G-quadruplex (G4) is a unique nucleic acid secondary structure formed by guanine-rich DNA or RNA sequences through Hoogsteen hydrogen bonding among four guanines. DHX36 (also known as RHAU) has been identified as a G4 helicase captured and purified from human cell lysates. Studies have shown that DHX36 participates in intracellular transcription and post-transcriptional processes by unwinding G4 structures, playing a crucial role in physiological processes such as spermatogenesis and heart development. However, the function of DHX36 in mammalian oocytes and early embryonic development remains unclear.
Researchers found that DHX36 is highly expressed in mouse ovarian tissue and primarily localized in the nucleus. As oocytes develop, nucleolar conformation undergoes transformation, and DHX36 gradually relocates from the nucleoplasm to the nucleolus. To investigate the role of DHX36 in oocyte development, the research team constructed an oocyte-specific conditional knockout (CKO) mouse model using the Cre-LoxP system. They discovered that DHX36-CKO mice were completely infertile, accompanied by severe hormonal response defects and ovulation disorders.
Further studies revealed that meiotic maturation and post-fertilization embryonic development were impaired in DHX36-CKO oocytes, manifesting as follows:
(1) Most oocytes were arrested during meiosis, failing to undergo germinal vesicle breakdown (GVBD) or extrude the first polar body.

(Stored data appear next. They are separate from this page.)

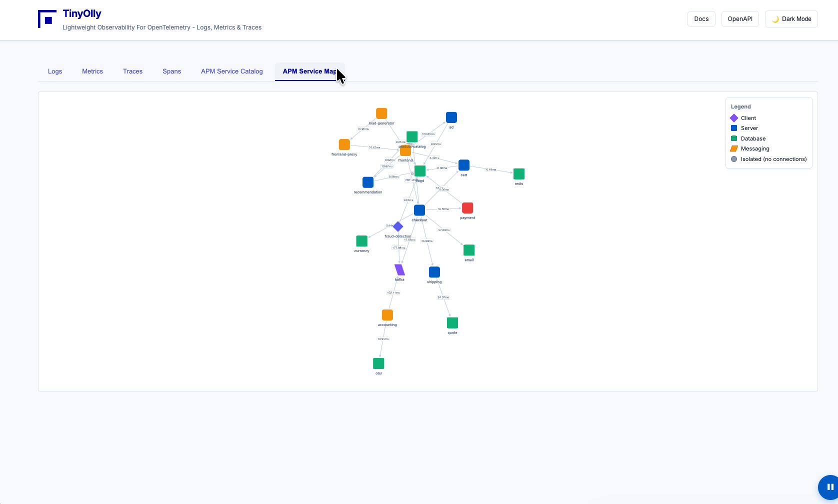Image resolution: width=838 pixels, height=504 pixels.
Task: Go to the APM Service Catalog tab
Action: [232, 72]
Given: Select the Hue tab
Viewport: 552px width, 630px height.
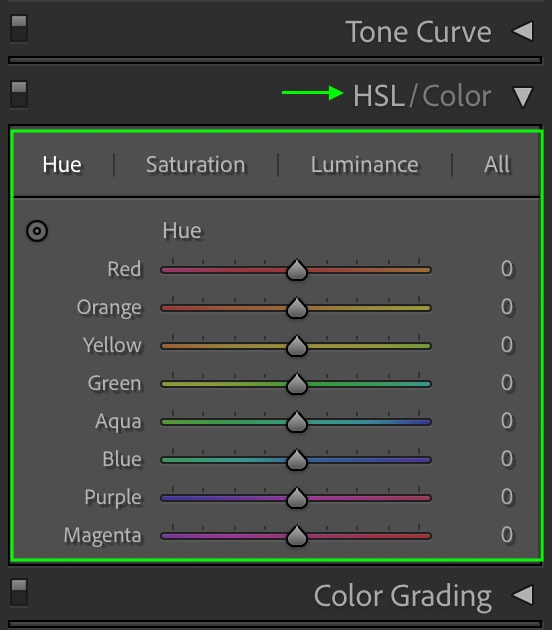Looking at the screenshot, I should [62, 165].
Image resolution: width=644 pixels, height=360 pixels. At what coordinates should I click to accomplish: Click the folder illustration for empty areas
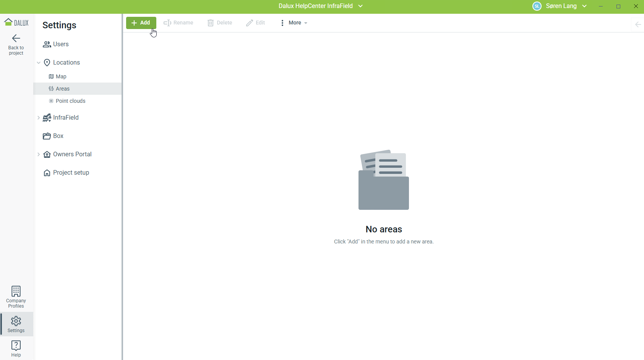(x=384, y=180)
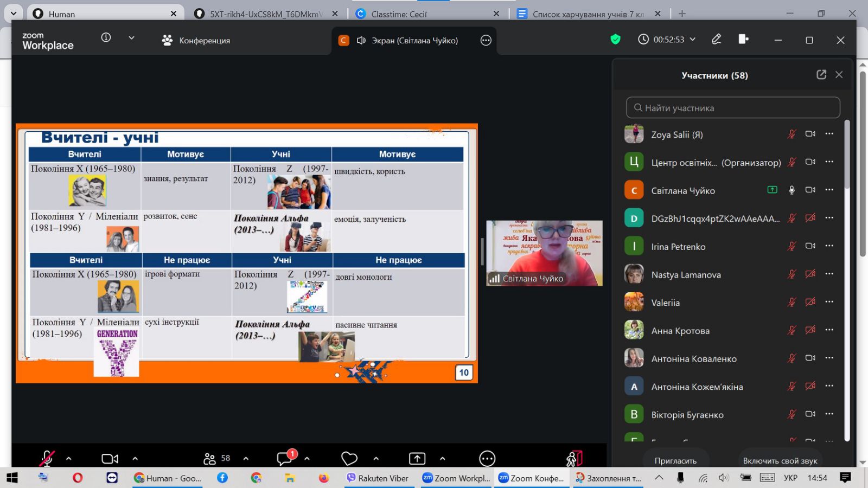This screenshot has width=868, height=488.
Task: Select the Конференция tab
Action: 196,40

(2) In oocytes that extruded the first polar body, chromosome alignment, and spindle assembly were disrupted, with some oocytes failing to maintain normal ploidy.
(3) Most oocytes from natural mating failed to fertilize and form pronuclei.
(4) Fertilized eggs predominantly arrested at the zygote stage, with only a few progressing to the 2-cell stage before stalling.
To explore the mechanisms underlying DHX36's role in oocyte function, researchers analyzed chromatin conformation and openness. They found that nucleolus-like bodies (NLBs) were enlarged in DHX36-CKO oocytes, heterochromatin condensation was reduced, and histone modifications (H3K4me3, H3K9me3, and H3K27me3) were significantly diminished. The heterochromatin marker protein HP1α exhibited a more diffuse distribution. ATAC-Seq analysis showed that DHX36 deletion reduced chromatin openness, particularly at transcription start sites and rDNA open regions, which were enriched with G4 sequences.
Using Smart-seq2 technology, the team conducted RNA sequencing (RNA-seq) on oocytes at various stages and fertilized eggs. They observed insufficient transcription and impaired clearance of maternal transcripts. Gene Ontology analysis revealed that differentially expressed genes were primarily enriched in pathways related to DNA transcription factor activity, ribonucleoprotein biogenesis, and rRNA processing. Further investigations demonstrated dysregulation of pre-rRNA in DHX36-CKO oocytes, with levels insufficient in growing oocytes (GO) and abnormally accumulated in fully-grown oocytes (FGO), accompanied by significantly reduced translational activity.
Employing the G4 fluorescent probe (CYTO) and G4-specific antibody (BG4), the study revealed significant G4 accumulation in the nucleolus and nucleoplasm of DHX36-CKO oocytes. The rDNA coding region (identical to the pre-rRNA sequence) was rich in G4 sequences, which formed G4 structures in vitro and bound to DHX36. The researchers hypothesized that DHX36 deficiency leads to G4 accumulation on rDNA, inhibiting pre-rRNA transcription.
Why does pre-rRNA accumulate in DHX36-CKO FGO? In vitro experiments revealed that treating cells with the G4 stabilizer PDS made pre-rRNA more resistant to RNase digestion. The distribution of DHX36, pre-rRNA, and G4 structures in early embryos showed high spatial overlap. RIP-qPCR analysis demonstrated that DHX36 directly binds pre-rRNA through its specific domain (RSM). Reintroducing DHX36 alleviated the accumulation of pre-rRNA in CKO oocytes. The study concluded that DHX36 ensures proper pre-rRNA processing during the transition from GO to FGO by resolving G4 structures. In DHX36-CKO oocytes, the accumulation of G4 structures impedes pre-rRNA cleavage, ultimately disrupting ribosome assembly and translation.